Thank you very much.
I want to ask you a question about the Global Public Health Intelligence Network, a widely respected tool. In fact, as we know, it is used in a very significant way by the World Health Organization when it comes to the monitoring of pandemic data and threats to international public health more generally, beyond pandemics. You know this much better than I do; I'm just saying it for context.
There was an audit carried out recently, and this matter has come up here tonight, but I want to ask you specifically about it and get your response.
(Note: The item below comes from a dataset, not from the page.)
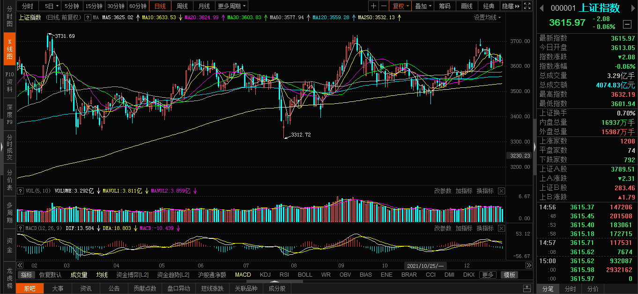Click the 2021/10/25 date marker on timeline
638x294 pixels.
pyautogui.click(x=425, y=265)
I'm quoting here from a Canadian Press report that itself quotes the audit, so I'll put it on record.
It says:
The interim report concluded that the news monitoring system did identify the outbreak of the pneumonia that would [become] COVID-19 on the night of Dec. 30, 2019—
This is the point you referred to earlier, Mr. Stewart. It continues:
—and included this information from Wuhan, China, in a special report to Canadian public health officials the next day.
But the report noted that without [sending up] a formal alert, international partners relying on Canada's information were left to rely on other sources.
I'll also quote here, as the piece does, directly from the audit:
“That [the system] identified early open-source signals of what would become COVID-19 and promptly alerted senior management does not mean that the system is operating as smoothly or as clearly as it could and should,” the report concluded.
I just want to put that question to you to get your response as the president of the Public Health Agency of Canada. I think it's a relevant question, because this is something that Canadians are asking right now, and I think it deserves an answer.